Em artigo exclusivo para assinantes, a economista Zeina Latif analisa a dependência do Banco Central (BC) brasileiro em relação a uma única pesquisa de expectativas. Para ela, o chamado 'termômetro' do BC precisa ser calibrado, pois a centralidade conferida a esse indicador pode distorcer a formulação da política monetária.
Centralidade questionável
Latif argumenta que, no Brasil, o BC confere grande peso a uma única pesquisa, o que pode não refletir adequadamente a complexidade da economia. Ela sugere que a instituição deveria diversificar suas fontes de informação, incorporando outros indicadores e metodologias para obter uma visão mais precisa das expectativas de mercado e da inflação.
Implicações para a política monetária
A economista ressalta que uma calibragem inadequada do termômetro pode levar a decisões de juros menos eficientes, impactando o crescimento econômico e o controle da inflação.
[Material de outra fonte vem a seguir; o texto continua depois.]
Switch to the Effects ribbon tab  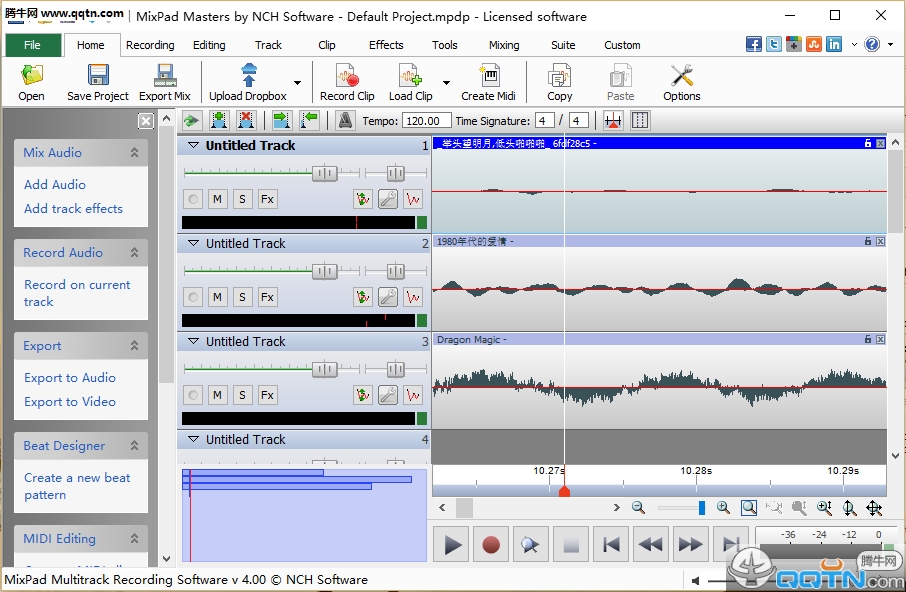[x=386, y=45]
A diversificação de indicadores, segundo ela, permitiria ao BC reagir de forma mais ágil e assertiva às mudanças no cenário econômico.
O artigo também menciona a importância de o BC comunicar claramente suas decisões e os fundamentos que as embasam, aumentando a transparência e a previsibilidade da política monetária. A crítica de Zeina Latif se insere em um debate mais amplo sobre a eficácia dos instrumentos de política econômica no Brasil e a necessidade de aprimoramento contínuo.